Figure 2.

Candidate disease intermediates of DM synaptic dysfunction and learning deficits. The dysregulated disease mechanisms in the CNS of DM1 mouse models appear to involve both pre- and postsynaptic events, which lead to global synaptic dysfunction and consequent cognitive and memory deficits. In the pre-synaptic compartment the hyperphosphorylation of SYN1 and upregulation of RAB3A, together with the missplicing of Mapt/Tau, Ndrg4, and Cacna1d may contribute to impaired short-term synaptic plasticity, notably through decreased paired-pulse facilitation (PPF) detected in DMSXL mice.

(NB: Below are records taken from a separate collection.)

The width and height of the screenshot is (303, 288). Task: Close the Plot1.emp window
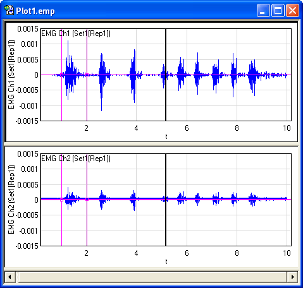point(292,10)
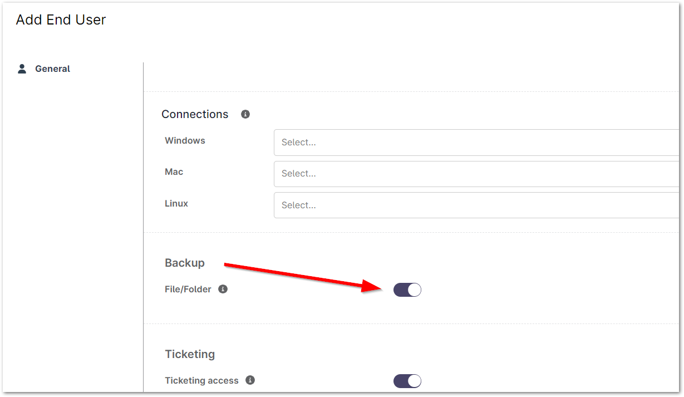Screen dimensions: 684x397
Task: Disable the File/Folder backup toggle
Action: coord(407,290)
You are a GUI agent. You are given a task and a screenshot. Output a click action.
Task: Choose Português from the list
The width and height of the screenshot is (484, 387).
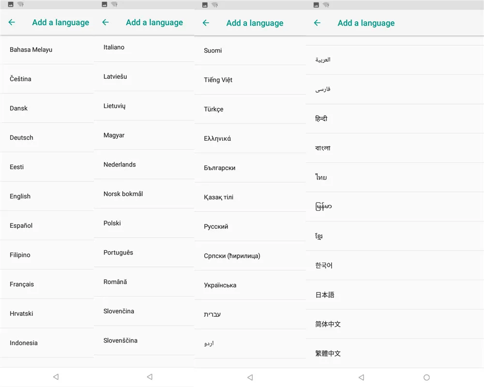[x=118, y=253]

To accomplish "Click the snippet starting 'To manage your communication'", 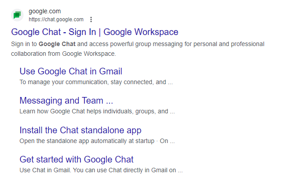I will tap(96, 82).
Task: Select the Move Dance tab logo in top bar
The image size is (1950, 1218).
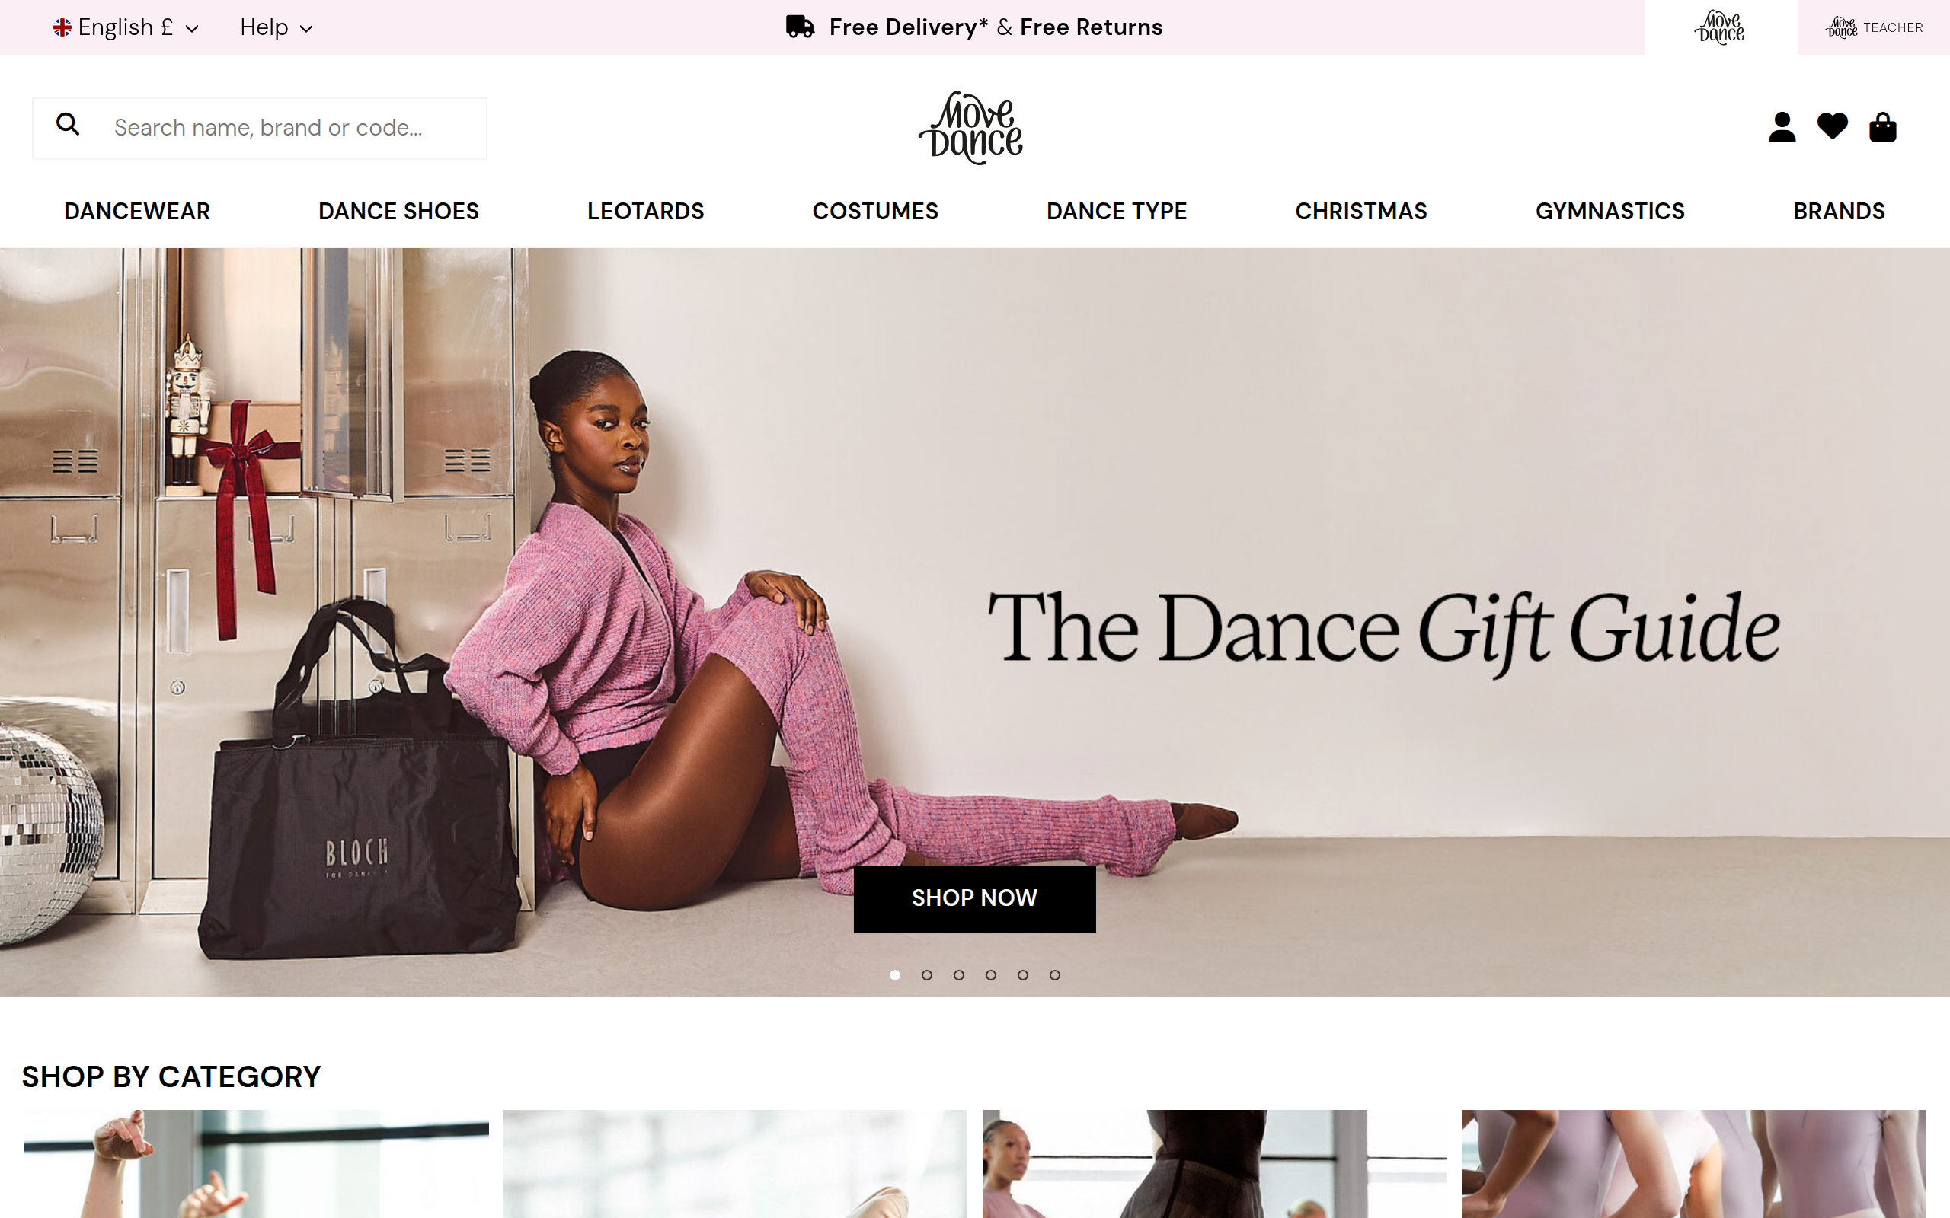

In the postsynaptic counterpart, the missplicing of Grin1, Tanc2, and Cacna1d may disrupt the functioning of the voltage-gated NMDA receptor, and consequently NMDAR-mediated mechanisms of long-term potentiation (LTP) detected in Mbnl2 KO and EpA960 mice. Reduced GLT1 levels in neighboring astrocytes likely result in neuronal hyperexcitability, demonstrated by increased local field potentiation (LFP) in DMSXL mice, and it can ultimately lead to neuronal damage and neurite collapse in the presence of excessive glutamate. The mislocalization of MBNL1 into the nucleus following abnormal de-ubiquitination decreases neuritogenesis and affects neuronal morphology in EpA960 mice. Together these events likely mediate defective synaptic transmission and abnormal brain connectivity behind DM cognitive and behavioral changes.